**WHAT NEEDS TO BE DONE:** List every line below containing "page".

Dataset records
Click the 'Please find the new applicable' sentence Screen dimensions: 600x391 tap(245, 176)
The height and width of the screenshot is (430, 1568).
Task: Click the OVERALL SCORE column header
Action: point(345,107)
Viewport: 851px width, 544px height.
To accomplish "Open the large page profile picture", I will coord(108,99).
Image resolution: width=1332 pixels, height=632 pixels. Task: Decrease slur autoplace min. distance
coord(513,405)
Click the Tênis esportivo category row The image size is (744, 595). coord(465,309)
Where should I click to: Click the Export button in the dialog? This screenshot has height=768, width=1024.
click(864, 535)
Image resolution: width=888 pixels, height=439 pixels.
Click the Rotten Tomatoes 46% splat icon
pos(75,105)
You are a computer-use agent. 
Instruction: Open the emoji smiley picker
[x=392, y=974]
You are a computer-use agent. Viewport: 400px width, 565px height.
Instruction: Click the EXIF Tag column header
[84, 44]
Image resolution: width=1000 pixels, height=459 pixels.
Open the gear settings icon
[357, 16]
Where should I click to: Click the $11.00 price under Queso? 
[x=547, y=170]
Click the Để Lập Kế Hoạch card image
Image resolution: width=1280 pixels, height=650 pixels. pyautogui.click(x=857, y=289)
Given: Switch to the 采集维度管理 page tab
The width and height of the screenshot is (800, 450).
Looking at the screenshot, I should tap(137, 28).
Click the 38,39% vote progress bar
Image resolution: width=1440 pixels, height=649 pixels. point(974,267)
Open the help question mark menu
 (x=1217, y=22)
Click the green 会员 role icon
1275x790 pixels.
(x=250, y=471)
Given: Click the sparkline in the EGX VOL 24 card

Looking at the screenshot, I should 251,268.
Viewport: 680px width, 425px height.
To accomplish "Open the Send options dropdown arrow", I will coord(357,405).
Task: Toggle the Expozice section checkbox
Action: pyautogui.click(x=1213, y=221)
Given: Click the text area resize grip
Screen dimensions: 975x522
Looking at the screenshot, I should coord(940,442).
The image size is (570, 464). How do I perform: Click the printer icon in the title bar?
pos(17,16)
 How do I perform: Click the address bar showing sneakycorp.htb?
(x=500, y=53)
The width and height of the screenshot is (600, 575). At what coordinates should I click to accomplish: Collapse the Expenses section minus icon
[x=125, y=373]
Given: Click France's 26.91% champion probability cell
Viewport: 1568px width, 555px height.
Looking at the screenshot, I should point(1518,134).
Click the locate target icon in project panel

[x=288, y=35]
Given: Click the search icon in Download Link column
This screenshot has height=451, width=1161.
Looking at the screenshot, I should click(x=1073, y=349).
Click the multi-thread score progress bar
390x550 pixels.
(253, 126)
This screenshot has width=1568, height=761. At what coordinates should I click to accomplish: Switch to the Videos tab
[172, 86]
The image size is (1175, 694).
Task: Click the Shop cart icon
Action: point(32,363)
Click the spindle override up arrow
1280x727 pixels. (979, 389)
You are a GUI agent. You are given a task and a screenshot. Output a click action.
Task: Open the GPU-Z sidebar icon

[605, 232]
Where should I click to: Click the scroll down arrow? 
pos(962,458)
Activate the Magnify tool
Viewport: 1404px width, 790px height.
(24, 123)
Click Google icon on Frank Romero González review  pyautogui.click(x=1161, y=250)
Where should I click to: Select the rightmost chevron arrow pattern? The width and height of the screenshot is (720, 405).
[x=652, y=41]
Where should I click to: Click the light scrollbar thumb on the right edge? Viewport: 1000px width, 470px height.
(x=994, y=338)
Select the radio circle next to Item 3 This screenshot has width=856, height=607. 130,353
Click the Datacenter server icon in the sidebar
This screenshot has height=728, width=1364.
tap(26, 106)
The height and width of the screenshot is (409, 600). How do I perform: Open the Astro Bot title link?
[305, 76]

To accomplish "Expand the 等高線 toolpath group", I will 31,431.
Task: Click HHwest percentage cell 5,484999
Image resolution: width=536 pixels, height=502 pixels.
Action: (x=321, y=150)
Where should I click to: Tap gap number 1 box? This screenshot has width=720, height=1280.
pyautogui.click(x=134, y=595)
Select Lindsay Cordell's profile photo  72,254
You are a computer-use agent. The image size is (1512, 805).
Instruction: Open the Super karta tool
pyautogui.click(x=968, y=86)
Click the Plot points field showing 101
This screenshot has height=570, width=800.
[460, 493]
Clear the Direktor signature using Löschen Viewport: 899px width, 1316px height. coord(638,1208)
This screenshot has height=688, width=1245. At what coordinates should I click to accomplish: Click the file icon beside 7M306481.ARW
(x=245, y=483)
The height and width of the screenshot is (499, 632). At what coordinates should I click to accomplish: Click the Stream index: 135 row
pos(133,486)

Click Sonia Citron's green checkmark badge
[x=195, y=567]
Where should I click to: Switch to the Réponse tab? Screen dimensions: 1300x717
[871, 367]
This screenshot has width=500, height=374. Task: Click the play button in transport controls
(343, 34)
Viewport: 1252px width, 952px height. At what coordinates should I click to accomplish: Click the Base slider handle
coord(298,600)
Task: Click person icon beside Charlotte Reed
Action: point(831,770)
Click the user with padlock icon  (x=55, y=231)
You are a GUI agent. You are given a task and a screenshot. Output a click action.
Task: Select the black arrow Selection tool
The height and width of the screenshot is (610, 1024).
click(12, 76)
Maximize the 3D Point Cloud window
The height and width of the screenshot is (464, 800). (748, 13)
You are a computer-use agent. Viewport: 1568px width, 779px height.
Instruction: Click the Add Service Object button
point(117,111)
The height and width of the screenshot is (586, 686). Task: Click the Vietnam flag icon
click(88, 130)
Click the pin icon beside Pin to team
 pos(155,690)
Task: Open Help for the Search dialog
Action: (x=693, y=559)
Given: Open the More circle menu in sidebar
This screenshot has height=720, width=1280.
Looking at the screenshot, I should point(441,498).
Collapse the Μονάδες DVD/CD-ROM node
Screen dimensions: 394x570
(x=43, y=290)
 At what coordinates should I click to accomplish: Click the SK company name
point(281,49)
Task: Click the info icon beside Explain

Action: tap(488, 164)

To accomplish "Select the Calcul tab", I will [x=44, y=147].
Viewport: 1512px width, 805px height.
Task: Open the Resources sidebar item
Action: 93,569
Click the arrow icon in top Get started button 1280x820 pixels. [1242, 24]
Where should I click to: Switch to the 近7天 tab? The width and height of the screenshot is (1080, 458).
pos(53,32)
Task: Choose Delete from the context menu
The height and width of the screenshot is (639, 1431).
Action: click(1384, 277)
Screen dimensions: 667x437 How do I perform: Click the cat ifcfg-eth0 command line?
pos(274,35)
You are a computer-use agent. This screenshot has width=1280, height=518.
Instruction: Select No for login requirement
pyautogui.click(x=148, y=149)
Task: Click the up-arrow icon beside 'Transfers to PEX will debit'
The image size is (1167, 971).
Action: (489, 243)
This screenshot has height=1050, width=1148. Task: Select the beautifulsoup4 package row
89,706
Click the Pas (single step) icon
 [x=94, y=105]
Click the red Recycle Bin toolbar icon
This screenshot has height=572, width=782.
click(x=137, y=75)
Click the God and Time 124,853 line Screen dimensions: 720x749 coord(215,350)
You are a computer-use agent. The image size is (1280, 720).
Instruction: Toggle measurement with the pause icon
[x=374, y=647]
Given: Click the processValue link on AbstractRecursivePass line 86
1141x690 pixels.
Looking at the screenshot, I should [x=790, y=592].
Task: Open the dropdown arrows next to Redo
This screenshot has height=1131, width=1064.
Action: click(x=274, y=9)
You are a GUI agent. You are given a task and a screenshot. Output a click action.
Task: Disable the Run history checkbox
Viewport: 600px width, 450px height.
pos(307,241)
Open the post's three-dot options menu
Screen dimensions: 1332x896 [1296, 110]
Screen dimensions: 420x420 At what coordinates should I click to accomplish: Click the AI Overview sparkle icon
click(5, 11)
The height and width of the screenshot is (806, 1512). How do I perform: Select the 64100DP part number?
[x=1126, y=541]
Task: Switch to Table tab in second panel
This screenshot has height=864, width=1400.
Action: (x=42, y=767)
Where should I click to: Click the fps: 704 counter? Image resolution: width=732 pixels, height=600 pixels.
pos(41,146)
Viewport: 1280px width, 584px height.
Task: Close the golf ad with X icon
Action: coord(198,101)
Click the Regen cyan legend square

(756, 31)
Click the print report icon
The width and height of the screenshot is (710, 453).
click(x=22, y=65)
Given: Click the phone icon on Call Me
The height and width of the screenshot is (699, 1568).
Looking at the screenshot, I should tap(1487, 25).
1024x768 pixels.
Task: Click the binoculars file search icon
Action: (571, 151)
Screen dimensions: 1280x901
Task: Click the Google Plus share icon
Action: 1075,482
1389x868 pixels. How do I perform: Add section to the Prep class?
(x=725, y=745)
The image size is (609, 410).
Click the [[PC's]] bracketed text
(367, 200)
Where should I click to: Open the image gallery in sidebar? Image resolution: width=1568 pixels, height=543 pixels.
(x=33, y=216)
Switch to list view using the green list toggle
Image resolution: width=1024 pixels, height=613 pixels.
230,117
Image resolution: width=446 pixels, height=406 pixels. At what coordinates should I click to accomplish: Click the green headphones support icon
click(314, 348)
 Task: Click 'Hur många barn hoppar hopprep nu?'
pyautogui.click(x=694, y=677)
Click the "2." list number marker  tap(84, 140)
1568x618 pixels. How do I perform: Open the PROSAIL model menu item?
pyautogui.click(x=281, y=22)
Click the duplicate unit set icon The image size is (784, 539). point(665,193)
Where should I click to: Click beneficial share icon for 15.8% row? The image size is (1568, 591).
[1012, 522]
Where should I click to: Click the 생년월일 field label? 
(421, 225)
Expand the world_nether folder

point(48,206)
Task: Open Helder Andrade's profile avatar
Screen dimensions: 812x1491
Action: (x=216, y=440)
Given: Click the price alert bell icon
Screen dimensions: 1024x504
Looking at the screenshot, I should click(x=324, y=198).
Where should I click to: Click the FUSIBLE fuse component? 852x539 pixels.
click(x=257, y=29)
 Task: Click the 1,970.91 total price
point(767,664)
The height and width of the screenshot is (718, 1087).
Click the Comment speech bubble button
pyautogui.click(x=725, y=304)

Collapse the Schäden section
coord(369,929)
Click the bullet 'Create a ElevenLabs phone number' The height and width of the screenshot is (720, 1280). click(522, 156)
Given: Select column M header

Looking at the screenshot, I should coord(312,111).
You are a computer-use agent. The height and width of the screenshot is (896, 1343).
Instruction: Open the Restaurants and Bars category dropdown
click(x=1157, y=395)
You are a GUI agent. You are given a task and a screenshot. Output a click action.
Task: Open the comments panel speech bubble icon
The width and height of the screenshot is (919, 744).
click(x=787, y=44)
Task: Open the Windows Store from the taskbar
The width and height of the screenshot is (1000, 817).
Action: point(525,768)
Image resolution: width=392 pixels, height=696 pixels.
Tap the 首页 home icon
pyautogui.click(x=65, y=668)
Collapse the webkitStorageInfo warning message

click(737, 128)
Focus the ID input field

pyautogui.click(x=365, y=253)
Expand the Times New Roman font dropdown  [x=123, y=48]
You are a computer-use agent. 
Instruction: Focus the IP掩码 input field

**RESPONSE TO THIS EXERCISE:**
To accomplish "Open the large page profile picture", I will coord(108,99).
Given: Switch to the 采集维度管理 page tab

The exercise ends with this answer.